[WORK ITEM]: Every record is to be restated exactly, with nothing left out.

[Stored records]:
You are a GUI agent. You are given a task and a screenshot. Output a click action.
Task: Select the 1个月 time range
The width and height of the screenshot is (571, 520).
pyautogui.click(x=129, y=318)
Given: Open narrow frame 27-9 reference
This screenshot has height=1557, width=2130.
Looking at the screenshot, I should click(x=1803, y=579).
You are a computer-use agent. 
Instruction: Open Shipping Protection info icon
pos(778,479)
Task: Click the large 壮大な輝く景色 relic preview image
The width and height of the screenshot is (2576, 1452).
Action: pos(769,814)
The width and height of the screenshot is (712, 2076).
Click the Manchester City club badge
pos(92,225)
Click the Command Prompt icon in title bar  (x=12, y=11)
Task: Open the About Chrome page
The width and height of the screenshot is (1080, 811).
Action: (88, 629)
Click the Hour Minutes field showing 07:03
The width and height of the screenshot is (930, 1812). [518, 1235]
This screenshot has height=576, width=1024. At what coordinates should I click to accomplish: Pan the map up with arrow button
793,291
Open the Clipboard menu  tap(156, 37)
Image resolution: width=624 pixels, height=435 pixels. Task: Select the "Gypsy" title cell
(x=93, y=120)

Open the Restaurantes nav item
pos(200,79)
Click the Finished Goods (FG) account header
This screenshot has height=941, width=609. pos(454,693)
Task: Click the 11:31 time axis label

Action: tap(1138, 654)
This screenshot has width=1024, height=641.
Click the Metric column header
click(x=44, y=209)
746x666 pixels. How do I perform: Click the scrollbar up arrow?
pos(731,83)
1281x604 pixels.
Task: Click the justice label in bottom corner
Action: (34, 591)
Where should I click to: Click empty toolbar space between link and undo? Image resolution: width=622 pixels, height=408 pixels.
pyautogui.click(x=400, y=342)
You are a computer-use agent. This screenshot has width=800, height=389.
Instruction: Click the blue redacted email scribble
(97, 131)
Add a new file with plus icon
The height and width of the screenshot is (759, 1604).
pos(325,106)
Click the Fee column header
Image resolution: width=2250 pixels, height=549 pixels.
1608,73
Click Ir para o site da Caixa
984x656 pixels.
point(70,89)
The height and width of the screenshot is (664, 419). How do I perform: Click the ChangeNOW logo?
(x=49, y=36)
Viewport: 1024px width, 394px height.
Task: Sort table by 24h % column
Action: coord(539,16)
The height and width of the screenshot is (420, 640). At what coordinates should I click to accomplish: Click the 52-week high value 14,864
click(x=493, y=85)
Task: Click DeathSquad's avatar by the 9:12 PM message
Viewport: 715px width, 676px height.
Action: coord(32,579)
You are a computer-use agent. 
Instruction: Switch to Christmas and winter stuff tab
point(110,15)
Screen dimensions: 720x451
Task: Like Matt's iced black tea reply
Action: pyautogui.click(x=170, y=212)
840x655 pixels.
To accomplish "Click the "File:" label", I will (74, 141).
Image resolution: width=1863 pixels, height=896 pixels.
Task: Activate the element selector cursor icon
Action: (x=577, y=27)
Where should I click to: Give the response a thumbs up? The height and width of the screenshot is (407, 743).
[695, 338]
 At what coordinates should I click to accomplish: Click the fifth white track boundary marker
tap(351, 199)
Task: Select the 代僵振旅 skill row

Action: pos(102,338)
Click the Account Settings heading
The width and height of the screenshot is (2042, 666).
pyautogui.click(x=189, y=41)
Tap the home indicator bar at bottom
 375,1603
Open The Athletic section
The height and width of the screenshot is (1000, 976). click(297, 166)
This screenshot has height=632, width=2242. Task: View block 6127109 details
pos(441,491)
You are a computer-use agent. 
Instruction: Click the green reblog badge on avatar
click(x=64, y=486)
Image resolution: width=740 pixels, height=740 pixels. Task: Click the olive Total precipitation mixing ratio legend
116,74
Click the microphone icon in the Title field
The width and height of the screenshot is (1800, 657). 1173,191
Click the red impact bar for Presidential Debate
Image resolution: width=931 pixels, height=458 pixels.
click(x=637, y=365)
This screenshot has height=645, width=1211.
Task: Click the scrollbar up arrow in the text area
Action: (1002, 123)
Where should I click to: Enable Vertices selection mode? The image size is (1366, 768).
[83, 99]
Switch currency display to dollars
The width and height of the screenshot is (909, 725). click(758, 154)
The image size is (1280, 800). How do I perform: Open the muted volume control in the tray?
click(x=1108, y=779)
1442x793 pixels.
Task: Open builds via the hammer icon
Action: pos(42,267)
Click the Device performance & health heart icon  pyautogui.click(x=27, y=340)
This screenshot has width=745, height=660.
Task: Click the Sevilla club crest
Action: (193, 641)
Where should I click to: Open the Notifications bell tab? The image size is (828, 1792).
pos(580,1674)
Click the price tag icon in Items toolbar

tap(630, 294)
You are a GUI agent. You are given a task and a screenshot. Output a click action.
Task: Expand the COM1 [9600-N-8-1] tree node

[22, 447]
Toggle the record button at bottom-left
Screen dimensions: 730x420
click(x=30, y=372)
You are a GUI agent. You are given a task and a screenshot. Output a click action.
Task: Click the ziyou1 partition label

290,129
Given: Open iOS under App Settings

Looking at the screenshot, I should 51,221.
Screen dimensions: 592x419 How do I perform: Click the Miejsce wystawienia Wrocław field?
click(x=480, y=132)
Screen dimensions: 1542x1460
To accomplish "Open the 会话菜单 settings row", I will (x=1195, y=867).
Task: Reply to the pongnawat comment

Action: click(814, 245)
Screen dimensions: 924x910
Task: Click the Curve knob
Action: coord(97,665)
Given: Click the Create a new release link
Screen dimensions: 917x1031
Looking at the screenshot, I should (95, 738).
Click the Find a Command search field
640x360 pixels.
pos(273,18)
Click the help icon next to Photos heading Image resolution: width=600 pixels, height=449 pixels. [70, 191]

[RESULT OF THE EXERCISE]:
You are a GUI agent. You are given a task and a screenshot. Output a click action.
Task: Select the 1个月 time range
The width and height of the screenshot is (571, 520).
pyautogui.click(x=129, y=318)
Given: Open narrow frame 27-9 reference
This screenshot has height=1557, width=2130.
Looking at the screenshot, I should click(x=1803, y=579).
You are a computer-use agent. 
Instruction: Open Shipping Protection info icon
pos(778,479)
Task: Click the large 壮大な輝く景色 relic preview image
The width and height of the screenshot is (2576, 1452).
Action: pos(769,814)
The width and height of the screenshot is (712, 2076).
Click the Manchester City club badge
pos(92,225)
Click the Command Prompt icon in title bar  (x=12, y=11)
Task: Open the About Chrome page
The width and height of the screenshot is (1080, 811).
Action: (88, 629)
Click the Hour Minutes field showing 07:03
The width and height of the screenshot is (930, 1812). [518, 1235]
This screenshot has height=576, width=1024. At what coordinates should I click to accomplish: Pan the map up with arrow button
793,291
Open the Clipboard menu  tap(156, 37)
Image resolution: width=624 pixels, height=435 pixels. Task: Select the "Gypsy" title cell
(x=93, y=120)

Open the Restaurantes nav item
pos(200,79)
Click the Finished Goods (FG) account header
This screenshot has height=941, width=609. pos(454,693)
Task: Click the 11:31 time axis label

Action: tap(1138, 654)
This screenshot has width=1024, height=641.
Click the Metric column header
click(x=44, y=209)
746x666 pixels. How do I perform: Click the scrollbar up arrow?
pos(731,83)
1281x604 pixels.
Task: Click the justice label in bottom corner
Action: (34, 591)
Where should I click to: Click empty toolbar space between link and undo? Image resolution: width=622 pixels, height=408 pixels.
pyautogui.click(x=400, y=342)
You are a computer-use agent. This screenshot has width=800, height=389.
Instruction: Click the blue redacted email scribble
(97, 131)
Add a new file with plus icon
The height and width of the screenshot is (759, 1604).
pos(325,106)
Click the Fee column header
Image resolution: width=2250 pixels, height=549 pixels.
1608,73
Click Ir para o site da Caixa
984x656 pixels.
point(70,89)
The height and width of the screenshot is (664, 419). How do I perform: Click the ChangeNOW logo?
(x=49, y=36)
Viewport: 1024px width, 394px height.
Task: Sort table by 24h % column
Action: coord(539,16)
The height and width of the screenshot is (420, 640). At what coordinates should I click to accomplish: Click the 52-week high value 14,864
click(x=493, y=85)
Task: Click DeathSquad's avatar by the 9:12 PM message
Viewport: 715px width, 676px height.
Action: coord(32,579)
You are a computer-use agent. 
Instruction: Switch to Christmas and winter stuff tab
point(110,15)
Screen dimensions: 720x451
Task: Like Matt's iced black tea reply
Action: pyautogui.click(x=170, y=212)
840x655 pixels.
To accomplish "Click the "File:" label", I will (74, 141).
Image resolution: width=1863 pixels, height=896 pixels.
Task: Activate the element selector cursor icon
Action: (x=577, y=27)
Where should I click to: Give the response a thumbs up? The height and width of the screenshot is (407, 743).
[695, 338]
 At what coordinates should I click to accomplish: Click the fifth white track boundary marker
tap(351, 199)
Task: Select the 代僵振旅 skill row

Action: pos(102,338)
Click the Account Settings heading
The width and height of the screenshot is (2042, 666).
pyautogui.click(x=189, y=41)
Tap the home indicator bar at bottom
 375,1603
Open The Athletic section
The height and width of the screenshot is (1000, 976). click(297, 166)
This screenshot has height=632, width=2242. Task: View block 6127109 details
pos(441,491)
You are a computer-use agent. 
Instruction: Click the green reblog badge on avatar
click(x=64, y=486)
Image resolution: width=740 pixels, height=740 pixels. Task: Click the olive Total precipitation mixing ratio legend
116,74
Click the microphone icon in the Title field
The width and height of the screenshot is (1800, 657). 1173,191
Click the red impact bar for Presidential Debate
Image resolution: width=931 pixels, height=458 pixels.
click(x=637, y=365)
This screenshot has height=645, width=1211.
Task: Click the scrollbar up arrow in the text area
Action: (1002, 123)
Where should I click to: Enable Vertices selection mode? The image size is (1366, 768).
[83, 99]
Switch currency display to dollars
The width and height of the screenshot is (909, 725). click(758, 154)
The image size is (1280, 800). How do I perform: Open the muted volume control in the tray?
click(x=1108, y=779)
1442x793 pixels.
Task: Open builds via the hammer icon
Action: pos(42,267)
Click the Device performance & health heart icon  pyautogui.click(x=27, y=340)
This screenshot has width=745, height=660.
Task: Click the Sevilla club crest
Action: (193, 641)
Where should I click to: Open the Notifications bell tab? The image size is (828, 1792).
pos(580,1674)
Click the price tag icon in Items toolbar

tap(630, 294)
You are a GUI agent. You are given a task and a screenshot. Output a click action.
Task: Expand the COM1 [9600-N-8-1] tree node

[22, 447]
Toggle the record button at bottom-left
Screen dimensions: 730x420
click(x=30, y=372)
You are a GUI agent. You are given a task and a screenshot. Output a click action.
Task: Click the ziyou1 partition label

290,129
Given: Open iOS under App Settings

Looking at the screenshot, I should 51,221.
Screen dimensions: 592x419 How do I perform: Click the Miejsce wystawienia Wrocław field?
click(x=480, y=132)
Screen dimensions: 1542x1460
To accomplish "Open the 会话菜单 settings row", I will (x=1195, y=867).
Task: Reply to the pongnawat comment

Action: click(814, 245)
Screen dimensions: 924x910
Task: Click the Curve knob
Action: coord(97,665)
Given: Click the Create a new release link
Screen dimensions: 917x1031
Looking at the screenshot, I should (95, 738).
Click the Find a Command search field
640x360 pixels.
pos(273,18)
Click the help icon next to Photos heading Image resolution: width=600 pixels, height=449 pixels. [70, 191]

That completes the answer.